In fact, we're not actually consciously aware of the processes that generate conscious awareness, either.

Consciousness is what those processes do. The effect is this show that seems to be our environment but more accurately is us.

Conscious awareness is something the body does. Unfortunately, it's a noun, but it's not a thing, it's an event. Should be a verb form, like shivering or hicupping.

Aware-ing.

But yes, on another level we are in a very real sense aware of lots of things that we're not conscious of.

Perhaps, then, we could define awareness as something like "having information you can use about what's around you and what's going on around you, or within your body".

Then we get the conscious/non-conscious distinction out of it. One may be consciously aware of things, and/or non-consciously aware of them.

Yep, been using the verb argument for years.

So, what I'm after is -- let's take that sentence "having information you can use about what's what's around you and what's going on around you or within your body" and piece out what is behind it or what that all means.

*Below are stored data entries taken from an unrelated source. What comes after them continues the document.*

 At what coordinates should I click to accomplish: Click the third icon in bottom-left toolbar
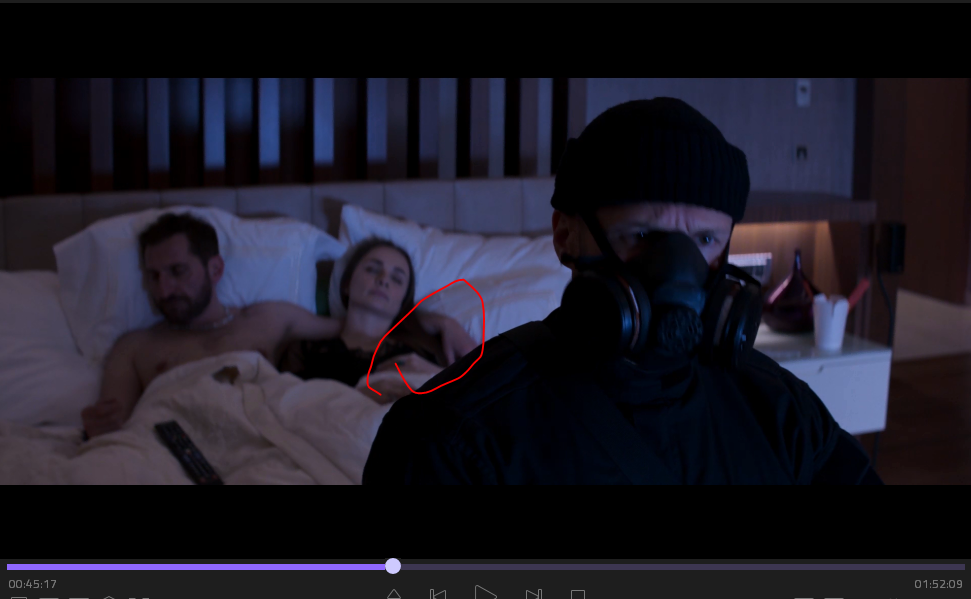(80, 597)
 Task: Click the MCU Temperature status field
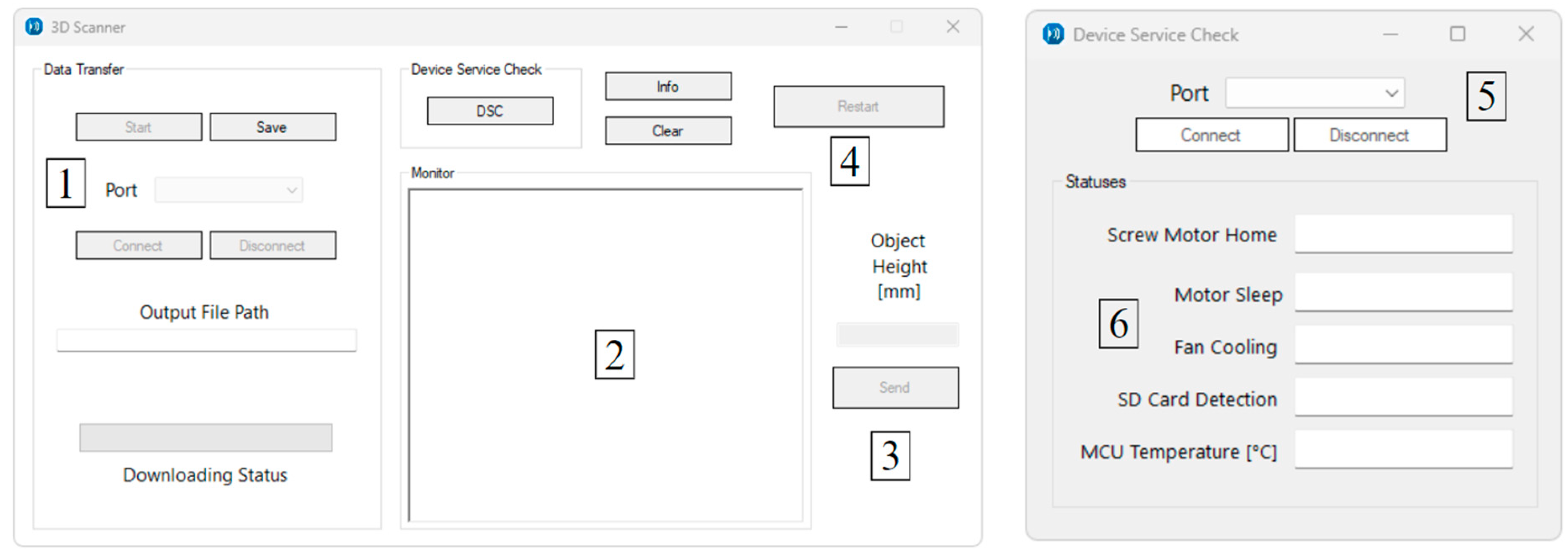tap(1403, 449)
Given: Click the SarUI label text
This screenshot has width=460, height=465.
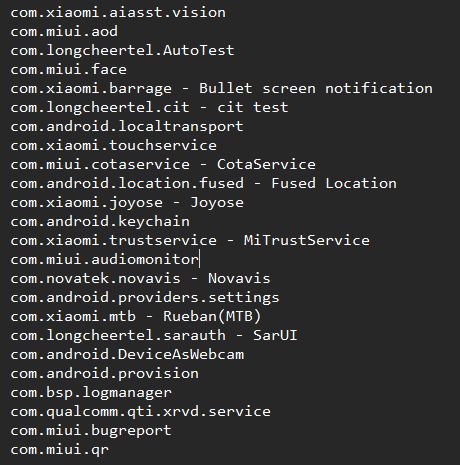Looking at the screenshot, I should (275, 336).
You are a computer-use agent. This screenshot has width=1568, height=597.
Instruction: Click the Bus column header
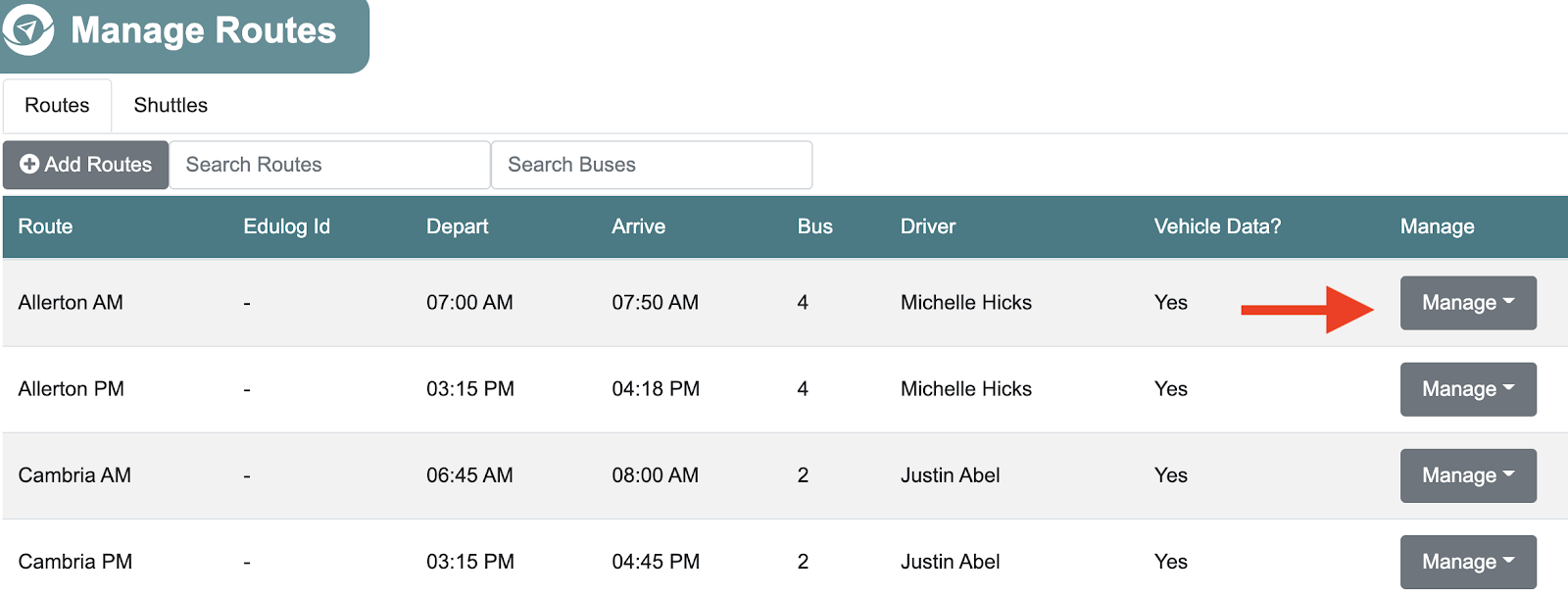814,226
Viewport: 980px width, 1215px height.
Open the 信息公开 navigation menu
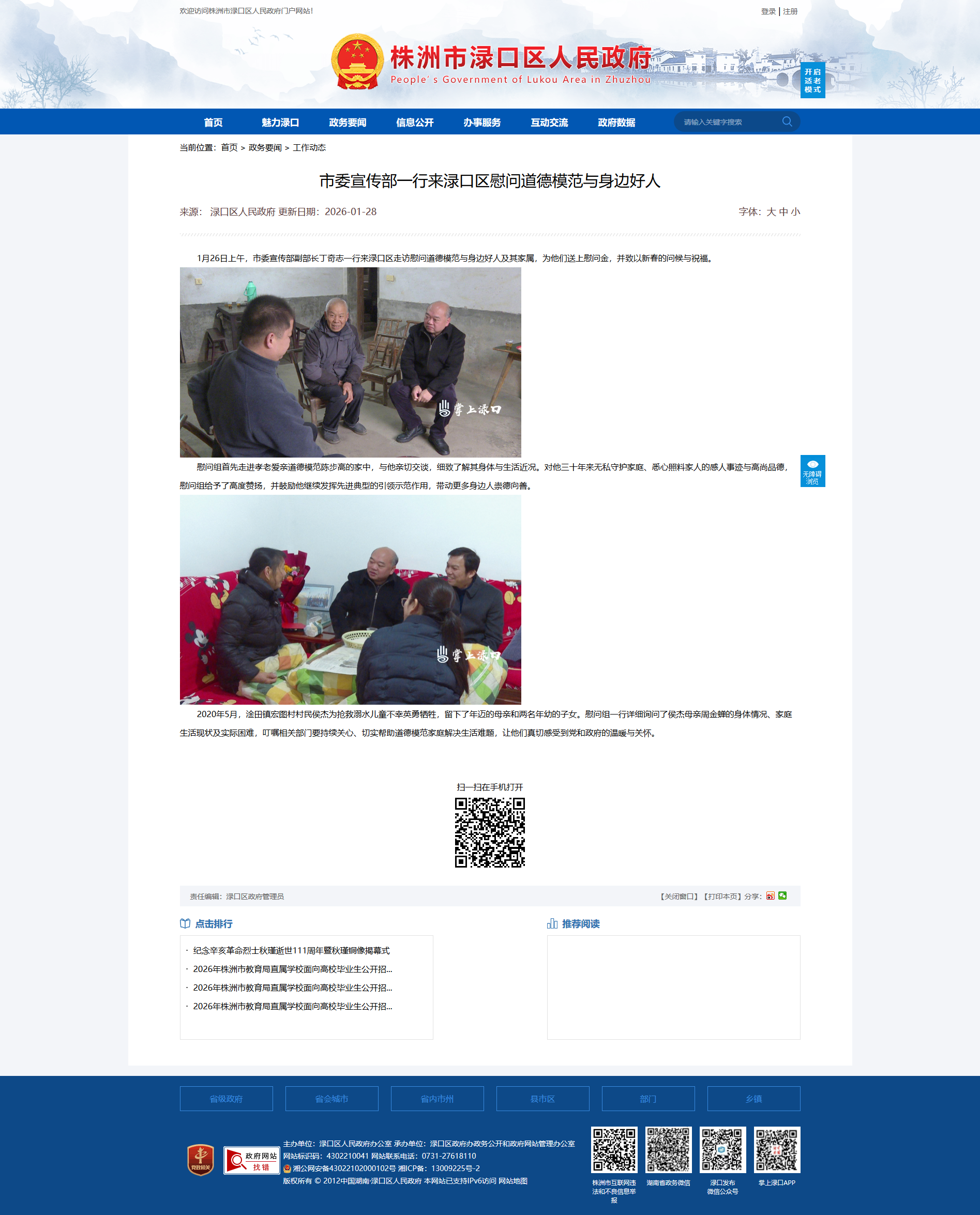pyautogui.click(x=414, y=123)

So, the having information bit seems to imply that perception is important to the process -- that's how we get information ultimately (though, of course, we can generate some of it internally through memory, imagination, etc.). To speak of having that information implies that we focus on it as opposed to all the other information out there in the world. "Information" seems to imply not just bare data but data that is processed to some degree -- I am using "understand" or "mean" in a very broad way. Rocketdodger speaks of the same thing from what I gather but uses a much better word "reasoning" though that word is also covered in all sorts of verbal baggage.

We also have information about something -- intentionality.

All of these processes will undoubtedly be 'caused by' neural processes -- some want to just say correlated with, and I don't have any real problem with that because neither word is really correct. But those neural correlations are further down the line of analysis. I'm not sure we are all ready for that -- at least as far as awareness or consciousness is concerned. What we know is that there is a certain type of neural change that occurs when people become consciously aware of some percept. But that doesn't help all that much. I think it's great that we have moved beyond no helpful data to where we are now, but I think we need to nail down what's going on better so that we can move beyond the preliminary info we have.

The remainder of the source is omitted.